How do I extract text between two commas in Excel? - excel

How do I extract text between two commas in Excel?
92 4th Street North, Providence, RI 02904
In this case, how would I extract "Providence" substring using simple Excel formulas (LEN, FIND, LEFT, RIGHT, etc)?

Try the following formula.
=MID(A2,FIND("^",SUBSTITUTE(A2,",","^",1))+1,FIND("^",SUBSTITUTE(A2,",","^",2))-FIND("^",SUBSTITUTE(A2,",","^",1))-1)

Try the following formula
=LEFT(RIGHT(A1,FIND(",",A1)),FIND(",",RIGHT(A1,FIND(",",A1)))-1)
Considering your data is on A1

#RAJA-THEVAR's formula worked very well for me with a list of over 2500 addresses, as long as the address only contained two commas. With an address like "100 Washington Street, Suite 225, Denver, CO 80220" it returns "Suite 225." I used the following formula to identify and addresses that contained more than two commas:
=LEN(A1)-LEN(SUBSTITUTE(A1,",",""))
Many of these many-comma addresses had strange formats or information, and I found it better to fix them by hand.

Related

How to extract the text between many commas in excel

I have a problem to extract the suburb from a address.
For example, the dress is "143 Stephanie St, Upper Kedron, QLD, 4055."

◆ Given data ◆
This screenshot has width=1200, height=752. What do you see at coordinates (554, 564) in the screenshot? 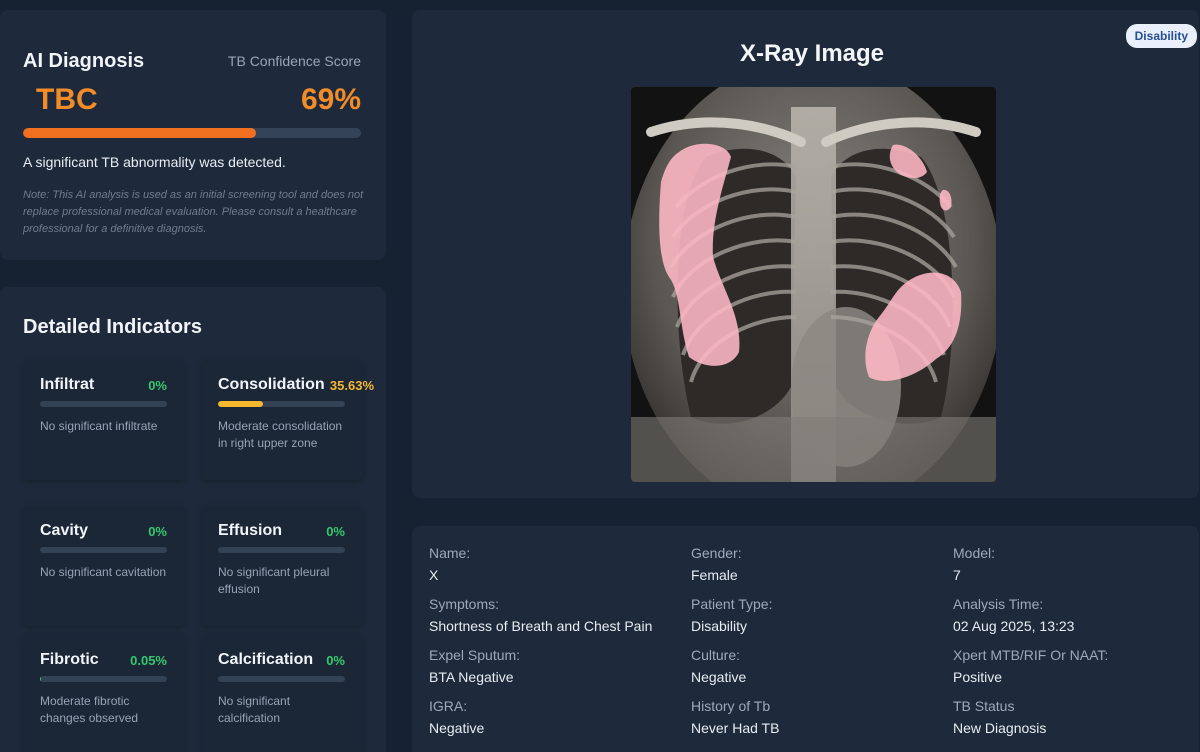
I see `field-name: Name: X` at bounding box center [554, 564].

◆ What you will do ◆
**A)** Using the Excel comma page, decide whether each statement agrees with it: (i) the formula credited to RAJA-THEVAR handled a list of more than 2500 addresses well; (ii) for an address with three commas, that formula returns the city; (iii) the poster corrected the addresses with many commas by hand. For each, answer yes or no and quote the deciding words.
**B)** From the Excel comma page, output the passage between "#RAJA-THEVAR's formula worked" and "from a address.", inclusive.

◆ Responses to the tasks ◆
**A)**
(i) Yes: "worked very well for me with a list of over 2500 addresses"
(ii) No: "it returns "Suite 225.""
(iii) Yes: "I found it better to fix them by hand"

**B)**
#RAJA-THEVAR's formula worked very well for me with a list of over 2500 addresses, as long as the address only contained two commas. With an address like "100 Washington Street, Suite 225, Denver, CO 80220" it returns "Suite 225." I used the following formula to identify and addresses that contained more than two commas:
=LEN(A1)-LEN(SUBSTITUTE(A1,",",""))
Many of these many-comma addresses had strange formats or information, and I found it better to fix them by hand.

Related

How to extract the text between many commas in excel

I have a problem to extract the suburb from a address.